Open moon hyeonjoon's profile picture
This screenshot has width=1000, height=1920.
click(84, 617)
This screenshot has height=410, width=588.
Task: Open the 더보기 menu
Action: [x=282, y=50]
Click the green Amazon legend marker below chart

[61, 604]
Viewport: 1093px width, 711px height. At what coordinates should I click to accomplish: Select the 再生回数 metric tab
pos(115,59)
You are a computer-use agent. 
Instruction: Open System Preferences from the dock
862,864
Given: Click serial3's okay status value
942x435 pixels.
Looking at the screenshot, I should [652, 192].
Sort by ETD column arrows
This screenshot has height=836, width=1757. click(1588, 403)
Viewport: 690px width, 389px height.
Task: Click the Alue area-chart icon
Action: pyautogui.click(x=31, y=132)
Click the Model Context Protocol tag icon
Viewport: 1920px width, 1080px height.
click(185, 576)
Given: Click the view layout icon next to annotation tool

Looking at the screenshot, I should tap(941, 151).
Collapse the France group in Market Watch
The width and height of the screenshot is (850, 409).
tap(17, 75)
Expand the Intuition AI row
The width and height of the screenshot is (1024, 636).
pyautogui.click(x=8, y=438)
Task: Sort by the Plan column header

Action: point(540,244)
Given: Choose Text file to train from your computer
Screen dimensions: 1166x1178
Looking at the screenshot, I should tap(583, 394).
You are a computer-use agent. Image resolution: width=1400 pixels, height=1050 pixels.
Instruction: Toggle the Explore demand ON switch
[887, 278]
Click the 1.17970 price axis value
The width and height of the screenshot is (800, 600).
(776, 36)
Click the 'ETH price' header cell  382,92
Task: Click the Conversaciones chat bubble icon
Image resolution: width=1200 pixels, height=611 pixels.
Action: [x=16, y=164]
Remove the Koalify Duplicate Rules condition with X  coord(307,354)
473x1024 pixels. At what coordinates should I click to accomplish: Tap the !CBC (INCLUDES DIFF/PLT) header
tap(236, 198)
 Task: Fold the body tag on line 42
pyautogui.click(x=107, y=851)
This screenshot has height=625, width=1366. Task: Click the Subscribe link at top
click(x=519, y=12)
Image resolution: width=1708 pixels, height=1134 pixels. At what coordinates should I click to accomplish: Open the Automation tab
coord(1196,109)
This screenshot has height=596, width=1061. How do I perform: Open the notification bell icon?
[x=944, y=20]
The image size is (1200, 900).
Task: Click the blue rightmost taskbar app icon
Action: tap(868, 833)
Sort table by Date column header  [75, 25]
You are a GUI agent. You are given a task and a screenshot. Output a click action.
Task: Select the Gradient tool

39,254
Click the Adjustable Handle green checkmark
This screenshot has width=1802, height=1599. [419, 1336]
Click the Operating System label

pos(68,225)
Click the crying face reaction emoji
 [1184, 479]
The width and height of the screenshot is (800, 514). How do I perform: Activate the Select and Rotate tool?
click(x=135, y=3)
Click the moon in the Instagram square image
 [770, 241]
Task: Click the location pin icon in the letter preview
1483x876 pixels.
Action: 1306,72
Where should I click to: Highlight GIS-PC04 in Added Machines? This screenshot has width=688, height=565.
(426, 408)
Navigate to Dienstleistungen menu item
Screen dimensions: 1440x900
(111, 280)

**Task requirements**
Repeat all of the listing above exactly, leaving nothing out.

**Your response**
Open moon hyeonjoon's profile picture
This screenshot has width=1000, height=1920.
click(84, 617)
This screenshot has height=410, width=588.
Task: Open the 더보기 menu
Action: [x=282, y=50]
Click the green Amazon legend marker below chart

[61, 604]
Viewport: 1093px width, 711px height. At what coordinates should I click to accomplish: Select the 再生回数 metric tab
pos(115,59)
You are a computer-use agent. 
Instruction: Open System Preferences from the dock
862,864
Given: Click serial3's okay status value
942x435 pixels.
Looking at the screenshot, I should [652, 192].
Sort by ETD column arrows
This screenshot has height=836, width=1757. click(1588, 403)
Viewport: 690px width, 389px height.
Task: Click the Alue area-chart icon
Action: pyautogui.click(x=31, y=132)
Click the Model Context Protocol tag icon
Viewport: 1920px width, 1080px height.
click(185, 576)
Given: Click the view layout icon next to annotation tool

Looking at the screenshot, I should tap(941, 151).
Collapse the France group in Market Watch
The width and height of the screenshot is (850, 409).
tap(17, 75)
Expand the Intuition AI row
The width and height of the screenshot is (1024, 636).
pyautogui.click(x=8, y=438)
Task: Sort by the Plan column header

Action: point(540,244)
Given: Choose Text file to train from your computer
Screen dimensions: 1166x1178
Looking at the screenshot, I should tap(583, 394).
You are a computer-use agent. Image resolution: width=1400 pixels, height=1050 pixels.
Instruction: Toggle the Explore demand ON switch
[887, 278]
Click the 1.17970 price axis value
The width and height of the screenshot is (800, 600).
(776, 36)
Click the 'ETH price' header cell  382,92
Task: Click the Conversaciones chat bubble icon
Image resolution: width=1200 pixels, height=611 pixels.
Action: [x=16, y=164]
Remove the Koalify Duplicate Rules condition with X  coord(307,354)
473x1024 pixels. At what coordinates should I click to accomplish: Tap the !CBC (INCLUDES DIFF/PLT) header
tap(236, 198)
 Task: Fold the body tag on line 42
pyautogui.click(x=107, y=851)
This screenshot has height=625, width=1366. Task: Click the Subscribe link at top
click(x=519, y=12)
Image resolution: width=1708 pixels, height=1134 pixels. At what coordinates should I click to accomplish: Open the Automation tab
coord(1196,109)
This screenshot has height=596, width=1061. How do I perform: Open the notification bell icon?
[x=944, y=20]
The image size is (1200, 900).
Task: Click the blue rightmost taskbar app icon
Action: tap(868, 833)
Sort table by Date column header  [75, 25]
You are a GUI agent. You are given a task and a screenshot. Output a click action.
Task: Select the Gradient tool

39,254
Click the Adjustable Handle green checkmark
This screenshot has width=1802, height=1599. [419, 1336]
Click the Operating System label

pos(68,225)
Click the crying face reaction emoji
 [1184, 479]
The width and height of the screenshot is (800, 514). How do I perform: Activate the Select and Rotate tool?
click(x=135, y=3)
Click the moon in the Instagram square image
 [770, 241]
Task: Click the location pin icon in the letter preview
1483x876 pixels.
Action: 1306,72
Where should I click to: Highlight GIS-PC04 in Added Machines? This screenshot has width=688, height=565.
(426, 408)
Navigate to Dienstleistungen menu item
Screen dimensions: 1440x900
(111, 280)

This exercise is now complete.